There’s a disturbing trend occurring across America. It seems as though there is a move toward mass industrial suicide being executed by unions and their members these days. Despite unemployment being around 9.5% nationwide and likely to see double digits, more and more often it appears that unions and their members are opting for pink slips and plant closures rather than agreeing to concessions that just might save their jobs.
Is it that there is a big game of chicken being played between labor and management around the nation? Are workers being told by their union leaders that it is better to be unemployed than to work with “the boss”? Or, have unionized workers adopted a mass nihilistic
philosophy toward work? And, if the latter is the case, who is at fault when the companies involved are in entirely different industries and different geographical regions?

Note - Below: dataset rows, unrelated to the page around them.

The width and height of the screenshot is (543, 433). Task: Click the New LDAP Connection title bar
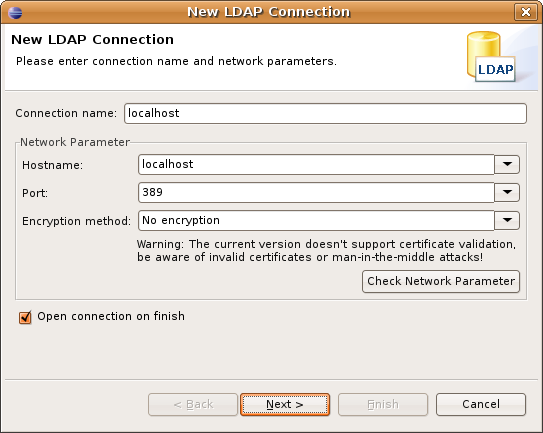pos(268,12)

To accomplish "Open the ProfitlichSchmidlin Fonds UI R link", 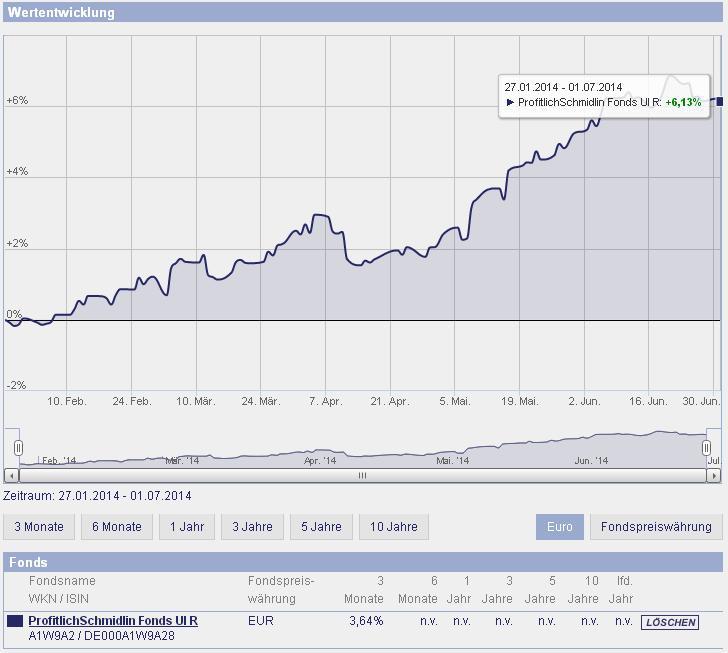I will (113, 621).
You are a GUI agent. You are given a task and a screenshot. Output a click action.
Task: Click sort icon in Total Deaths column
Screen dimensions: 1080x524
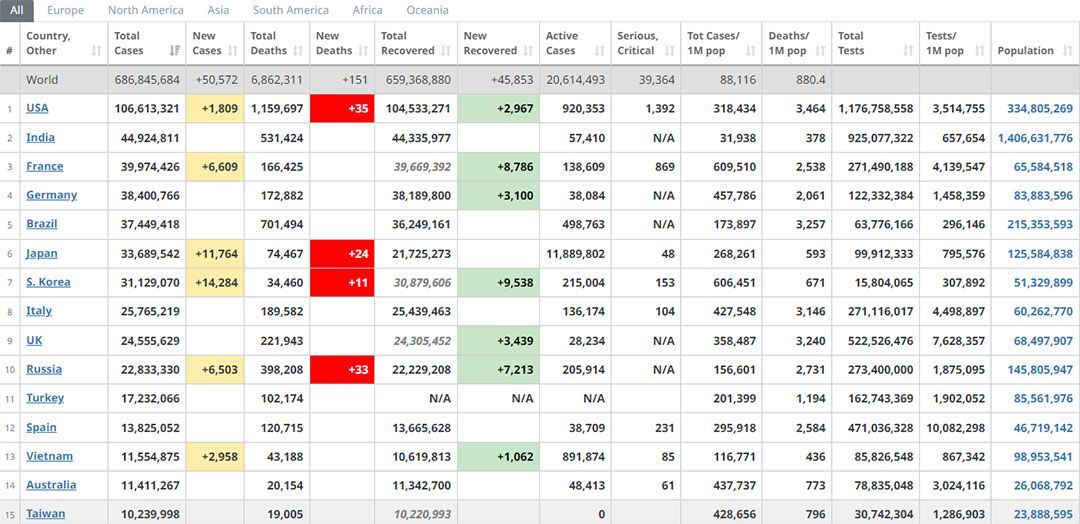point(298,51)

The Union of Ailing Workplaces (UAW)
In Huntsville, Alabama, members of the United Auto Workers have rejected their employer’s request
to re-open their contract to obtain cost-reductions to make their plant more competitive. Their decision comes just a few days before their employer, Continental, an automotive parts supplier decides whether or not to keep the plant open.
Continental has said it would consider closing the plant and relocating product lines to lower-cost facilities if cost reductions aren’t made to make the operation here “globally competitive.”…
Continental last month told UAW representatives that the company’s automotive business has been hurt by a slowdown in the automotive industry, and UAW sources say the company was looking for some $60 million in cost savings a year at the plant.
According to Continental, the Huntsville plant has the highest manufacturing costs of all Continental’s North American plants that make electronic parts.
The Huntsville Continental plant has about 550 hourly employees who are union members, nearly 100 salaried employees who are union members and about 300
salaried, nonunion employees.
On the Heels of the Machinists’ Mass Suicide at Mercury Marine
A mere four days ago, 850 members of the International Association of Machinists voted to reject
their employer Mercury Marine’s request for givebacks, despite the clear message from their employer that the company would move work from its Fon du Lac, Wisconsin plant to its Oklahoma plant.
Unless the union and its members change their minds by August 29th, job cuts will be starting soon. However, according to Phillip Gruber
, Midwest Director for the Machinists union, it would appear the decision to see the company move rather than accept concessions is final.
Union officials say the company’s latest proposal is a “suicide offer.”
Which option would you take?
“Mercury Marine never intended for this offer to be accepted,” said IAMAW Midwest territory vice president Philip Gruber. “Despite progress on every major issue and a commitment by the IAM to continue bargaining, the company balked in the final hours and added terms and conditions that assured members would reject the offer … Mercury Marine has been threatening these workers and this community for weeks. Some companies may hint at dire consequences as a bargaining tactic, but rarely do we see such extortion in plain view. It’s unethical, it’s
un-American and I respect any worker who stands up and refuses to be bullied.”
Sounds like ‘case closed’ for Mercury Marine’s Machinists.
Just last month, the same Machinists’ union was given an ultimatum
by its largest employer, Boeing, that the union must ensure labor peace (through a long-term no strike pledge) or it may move part of its 787 Dreamliner assembly out of Washington state.
Last year, the Machinists union engaged in a long, “costly and damaging
” strike at Boeing, idling 27,000 union workers and shutting production down for 52 days
(and which followed a three week strike in 2005
). With Boeing locked in a competitive battle
with European-government backed Airbus, it appears the company is no longer tolerant of having an unpredictable workforce.
However, when the company signaled its desires to have longer-term labor peace, the union establishment in that state essentially gave Boeing “the bird” by saying
giving a long-term no strike pledge is“…something that we would probably never do.”
As of Wednesday
“the plane maker has notified the South Carolina Department of Commerce that it will seek a permit to add a commercial aircraft assembly line in the state.” [In Charleston, South Carolina, the employees at Boeing’s recently purchased plant currently have an election scheduled to determine whether they will decertify the Machinists union.]
While Boeing spokesman Jim Proulx stated that no decision has been made on whether the company will move some of its assembly to South Carolina yet, he also added, “Production stability will be a factor [in where the new production line is located], but that doesn’t mean that we have a preference for a non-union facility.”
It does appear, however, that the writing is on the wall for many of the Machinists in Puget Sound. Their last long strike may just have been the straw that broke the camel’s back and their resistance to ensure labor peace will cost them dearly.
Bad Leadership or Bad Decisions?
With the seemingly disparate decisions being made by these unions and their members likely to result in the loss of thousands of jobs, the question becomes: Are these union workers being deceived by their union leaders into believing that their employers won’t actually close their facilities? Perhaps time will provide us with the answer but, if this is indeed the case, then there is ample evidence that should demonstrate to them the folly of following their union leaders lockstep to the unemplyment lines.